§ **Objective A**:
In the listing below, reproduce word for word the lines between the line holding "coordinates (498, 37)." and the line holding "I want to click on 0, so", inclusive.

§ **Text extract**:
START

Business of Law
A recent decision of the California Supreme Court has Attorneys and Lawclerks alike asking whether the LAWCLERK model is compliant with California labor laws. The decision, Dynamex Operations W. v. Superior Court, seemingly established a new framework to classify a worker as an employee or independent contractor. Most strikingly, the Court recognized a presumption in favor of the employee label and imposed a three-part test, the so-called “ABC Test”, for classification. Under the ABC Test workers are classified as independent contractors only if the employer demonstrates that the worker satisfies each of three conditions:
(a) that the worker is free from the control and direction of the hirer in connection with the performance of the work, both under the contract for the performance of the work and in fact; and (b) that the worker performs work that is outside the usual course of the hiring entity's business; and (c) that the worker is customarily engaged in an independently established trade, occupation, or business of the same nature as that involved in the work performed.
And while there is a certain degree of reassurance from the presence of a bright line rule for independent contractor classification, there is also justifiable concern that this bright line is in the shape of an all-encompassing circle.
So, does Dynamex impact the LAWCLERK business model in California? The short answer — no, it does not.
First, Dynamex is limited in scope. The new standard is applied only “in one specific context:” classification of independent contractors concerning wage orders of California’s Industrial Welfare Commission. Thus, the Dynamex standard is limited to “obligations relating to the minimum wages, maximum hours, and a limited number of very basic working conditions . . . of California employees.”
The Court reaffirmed the common law employment test set forth in S. G. Borello & Sons, Inc. v. Department of Industrial Relations for other purposes. Pursuant to Borello, “[t]he principle test of an employment relationship is whether the person to whom service is rendered has the right to control the manner and means of accomplishing the result desired.” Dynamex affirmed this finding generally, but emphasized that Borello’s primary importance was the principle that independent contractor classification is primarily driven by the statutory context in which the question is asked.
While the current sample size is small, most courts addressing Dynamex so far have recognized this limit on the ruling’s application. As stated by the Ninth Circuit, “Dynamex did not purport to replace the Borello standard in every instance where a worker must be classified as either an independent contractor or an employee for purposes of enforcing California’s labor protections.”
Second, even when the ABC Test is applied to the LAWCLERK model, Lawclerks maintain their independent contractor status.
Part A mirrors the common law standard under Borello. Under that standard, the Lawclerk clearly operates as an independent contractor, as the Attorney, once making the hire, does not portend any actual control over the hour-to-hour and day-to-day work of the Lawclerk on the particular project. The LAWCLERK model establishes a flat fee for the production of a specific product; the Lawclerk’s means and efforts for producing the desired work are not a part of the structure, and thus, there is no control exerted over the Lawclerk’s performance in the manner that an employer monitors an employee’s particular actions.

END

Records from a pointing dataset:

START

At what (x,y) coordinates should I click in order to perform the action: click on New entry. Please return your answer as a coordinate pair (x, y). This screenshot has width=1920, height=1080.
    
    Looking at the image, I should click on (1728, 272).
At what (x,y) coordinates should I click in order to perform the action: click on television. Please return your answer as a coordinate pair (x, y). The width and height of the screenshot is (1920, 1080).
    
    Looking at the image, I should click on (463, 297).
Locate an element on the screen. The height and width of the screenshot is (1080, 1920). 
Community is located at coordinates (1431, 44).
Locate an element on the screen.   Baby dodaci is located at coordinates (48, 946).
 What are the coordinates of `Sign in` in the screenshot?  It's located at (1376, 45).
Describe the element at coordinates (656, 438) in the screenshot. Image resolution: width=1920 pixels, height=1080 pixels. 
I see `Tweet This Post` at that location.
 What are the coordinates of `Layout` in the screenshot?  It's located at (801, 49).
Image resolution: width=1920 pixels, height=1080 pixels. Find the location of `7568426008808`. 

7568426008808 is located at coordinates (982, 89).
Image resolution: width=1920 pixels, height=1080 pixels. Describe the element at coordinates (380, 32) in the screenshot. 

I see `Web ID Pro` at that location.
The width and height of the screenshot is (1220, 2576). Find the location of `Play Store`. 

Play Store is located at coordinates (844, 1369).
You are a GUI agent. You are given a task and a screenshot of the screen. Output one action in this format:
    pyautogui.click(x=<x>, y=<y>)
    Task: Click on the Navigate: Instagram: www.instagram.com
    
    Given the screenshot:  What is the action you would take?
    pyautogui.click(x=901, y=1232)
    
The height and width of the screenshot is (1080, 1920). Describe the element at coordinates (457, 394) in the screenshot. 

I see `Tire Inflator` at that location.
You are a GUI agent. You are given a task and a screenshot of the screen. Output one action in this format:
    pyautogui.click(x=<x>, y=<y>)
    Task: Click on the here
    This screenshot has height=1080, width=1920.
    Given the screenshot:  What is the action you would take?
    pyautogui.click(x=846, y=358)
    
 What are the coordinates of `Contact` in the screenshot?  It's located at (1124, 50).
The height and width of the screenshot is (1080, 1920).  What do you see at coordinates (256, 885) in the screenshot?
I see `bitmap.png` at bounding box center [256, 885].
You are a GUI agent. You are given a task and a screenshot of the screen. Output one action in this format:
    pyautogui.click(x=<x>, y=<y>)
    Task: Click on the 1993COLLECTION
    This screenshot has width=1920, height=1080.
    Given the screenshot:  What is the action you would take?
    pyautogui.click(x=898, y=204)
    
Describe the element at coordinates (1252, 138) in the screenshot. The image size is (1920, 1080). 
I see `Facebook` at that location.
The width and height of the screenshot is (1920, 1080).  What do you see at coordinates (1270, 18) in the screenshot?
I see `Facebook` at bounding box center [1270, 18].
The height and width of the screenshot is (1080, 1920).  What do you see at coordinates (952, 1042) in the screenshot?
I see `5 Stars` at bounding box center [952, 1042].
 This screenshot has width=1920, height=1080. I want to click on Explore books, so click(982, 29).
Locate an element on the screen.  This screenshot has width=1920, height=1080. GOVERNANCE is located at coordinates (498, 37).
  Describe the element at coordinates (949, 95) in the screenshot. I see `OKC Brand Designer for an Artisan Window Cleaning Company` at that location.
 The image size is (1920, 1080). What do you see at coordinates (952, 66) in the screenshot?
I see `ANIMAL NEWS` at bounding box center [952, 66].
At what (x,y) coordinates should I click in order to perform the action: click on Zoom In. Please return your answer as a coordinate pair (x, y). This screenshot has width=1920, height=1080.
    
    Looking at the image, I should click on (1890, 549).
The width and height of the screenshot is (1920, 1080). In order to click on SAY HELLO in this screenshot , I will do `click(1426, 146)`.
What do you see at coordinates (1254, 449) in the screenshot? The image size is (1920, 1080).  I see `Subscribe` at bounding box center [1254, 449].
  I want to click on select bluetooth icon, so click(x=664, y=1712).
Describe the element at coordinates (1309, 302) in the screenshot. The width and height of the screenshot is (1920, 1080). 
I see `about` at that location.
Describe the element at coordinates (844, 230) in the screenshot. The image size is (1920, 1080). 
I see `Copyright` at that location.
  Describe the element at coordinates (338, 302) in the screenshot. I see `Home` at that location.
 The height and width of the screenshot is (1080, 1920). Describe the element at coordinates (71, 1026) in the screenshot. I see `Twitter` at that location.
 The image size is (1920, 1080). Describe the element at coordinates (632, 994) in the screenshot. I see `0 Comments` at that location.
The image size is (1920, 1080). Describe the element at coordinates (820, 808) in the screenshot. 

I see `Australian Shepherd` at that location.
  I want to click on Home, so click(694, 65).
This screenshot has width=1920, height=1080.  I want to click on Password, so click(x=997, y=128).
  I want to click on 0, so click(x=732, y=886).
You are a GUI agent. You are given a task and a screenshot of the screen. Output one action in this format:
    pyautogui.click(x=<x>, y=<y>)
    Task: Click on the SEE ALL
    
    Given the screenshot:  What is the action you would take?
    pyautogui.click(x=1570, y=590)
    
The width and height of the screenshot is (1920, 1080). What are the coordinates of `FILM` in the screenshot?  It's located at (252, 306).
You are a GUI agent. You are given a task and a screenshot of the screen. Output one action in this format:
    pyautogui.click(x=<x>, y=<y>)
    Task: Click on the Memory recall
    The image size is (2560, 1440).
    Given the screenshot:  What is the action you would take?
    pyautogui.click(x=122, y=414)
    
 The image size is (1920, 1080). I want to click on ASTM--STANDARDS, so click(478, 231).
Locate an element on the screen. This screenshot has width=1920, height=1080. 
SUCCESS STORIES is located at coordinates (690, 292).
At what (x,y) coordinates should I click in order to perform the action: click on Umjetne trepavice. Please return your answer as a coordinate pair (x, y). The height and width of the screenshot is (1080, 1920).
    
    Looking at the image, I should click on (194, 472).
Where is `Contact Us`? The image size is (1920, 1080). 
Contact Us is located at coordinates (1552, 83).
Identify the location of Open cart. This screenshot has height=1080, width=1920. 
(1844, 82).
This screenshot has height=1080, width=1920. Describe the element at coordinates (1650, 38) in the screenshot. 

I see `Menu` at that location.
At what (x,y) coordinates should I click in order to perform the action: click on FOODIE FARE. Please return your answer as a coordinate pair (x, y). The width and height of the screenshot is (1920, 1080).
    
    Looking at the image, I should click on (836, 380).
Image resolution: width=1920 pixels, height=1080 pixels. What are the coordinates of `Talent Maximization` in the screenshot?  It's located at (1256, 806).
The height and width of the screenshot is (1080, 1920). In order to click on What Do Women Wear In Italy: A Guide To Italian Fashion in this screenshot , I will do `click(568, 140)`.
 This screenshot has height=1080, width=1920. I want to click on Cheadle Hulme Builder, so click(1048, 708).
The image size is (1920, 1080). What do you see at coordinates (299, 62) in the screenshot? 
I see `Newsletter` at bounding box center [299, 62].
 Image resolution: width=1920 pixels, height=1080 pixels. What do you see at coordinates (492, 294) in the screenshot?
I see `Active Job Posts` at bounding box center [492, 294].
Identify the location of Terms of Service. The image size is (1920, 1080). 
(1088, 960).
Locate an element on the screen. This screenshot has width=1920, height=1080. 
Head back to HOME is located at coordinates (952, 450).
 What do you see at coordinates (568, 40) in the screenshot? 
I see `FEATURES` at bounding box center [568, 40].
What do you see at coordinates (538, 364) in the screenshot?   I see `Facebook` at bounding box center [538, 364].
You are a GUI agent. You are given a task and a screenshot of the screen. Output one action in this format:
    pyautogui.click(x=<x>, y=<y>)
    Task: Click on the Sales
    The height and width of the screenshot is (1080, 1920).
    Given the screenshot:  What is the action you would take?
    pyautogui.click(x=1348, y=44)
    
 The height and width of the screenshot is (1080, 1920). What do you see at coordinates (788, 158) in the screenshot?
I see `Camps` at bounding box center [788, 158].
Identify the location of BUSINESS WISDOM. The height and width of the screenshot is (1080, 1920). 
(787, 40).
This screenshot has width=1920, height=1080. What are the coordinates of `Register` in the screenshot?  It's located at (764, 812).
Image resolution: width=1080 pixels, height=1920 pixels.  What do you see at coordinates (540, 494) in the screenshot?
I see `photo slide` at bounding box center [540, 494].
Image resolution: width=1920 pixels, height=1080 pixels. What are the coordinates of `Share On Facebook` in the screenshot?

END

§ **Objective B**:
Quote the passage of the article on the Dynamex decision between "Second, even when" and "employee’s particular actions.", inclusive.

§ **Written solution A**:
Locate an element on the screen.  This screenshot has width=1920, height=1080. GOVERNANCE is located at coordinates (498, 37).
  Describe the element at coordinates (949, 95) in the screenshot. I see `OKC Brand Designer for an Artisan Window Cleaning Company` at that location.
 The image size is (1920, 1080). What do you see at coordinates (952, 66) in the screenshot?
I see `ANIMAL NEWS` at bounding box center [952, 66].
At what (x,y) coordinates should I click in order to perform the action: click on Zoom In. Please return your answer as a coordinate pair (x, y). This screenshot has width=1920, height=1080.
    
    Looking at the image, I should click on (1890, 549).
The width and height of the screenshot is (1920, 1080). In order to click on SAY HELLO in this screenshot , I will do `click(1426, 146)`.
What do you see at coordinates (1254, 449) in the screenshot? The image size is (1920, 1080).  I see `Subscribe` at bounding box center [1254, 449].
  I want to click on select bluetooth icon, so click(x=664, y=1712).
Describe the element at coordinates (1309, 302) in the screenshot. The width and height of the screenshot is (1920, 1080). 
I see `about` at that location.
Describe the element at coordinates (844, 230) in the screenshot. The image size is (1920, 1080). 
I see `Copyright` at that location.
  Describe the element at coordinates (338, 302) in the screenshot. I see `Home` at that location.
 The height and width of the screenshot is (1080, 1920). Describe the element at coordinates (71, 1026) in the screenshot. I see `Twitter` at that location.
 The image size is (1920, 1080). Describe the element at coordinates (632, 994) in the screenshot. I see `0 Comments` at that location.
The image size is (1920, 1080). Describe the element at coordinates (820, 808) in the screenshot. 

I see `Australian Shepherd` at that location.
  I want to click on Home, so click(694, 65).
This screenshot has width=1920, height=1080.  I want to click on Password, so click(x=997, y=128).
  I want to click on 0, so click(x=732, y=886).

§ **Written solution B**:
Second, even when the ABC Test is applied to the LAWCLERK model, Lawclerks maintain their independent contractor status.
Part A mirrors the common law standard under Borello. Under that standard, the Lawclerk clearly operates as an independent contractor, as the Attorney, once making the hire, does not portend any actual control over the hour-to-hour and day-to-day work of the Lawclerk on the particular project. The LAWCLERK model establishes a flat fee for the production of a specific product; the Lawclerk’s means and efforts for producing the desired work are not a part of the structure, and thus, there is no control exerted over the Lawclerk’s performance in the manner that an employer monitors an employee’s particular actions.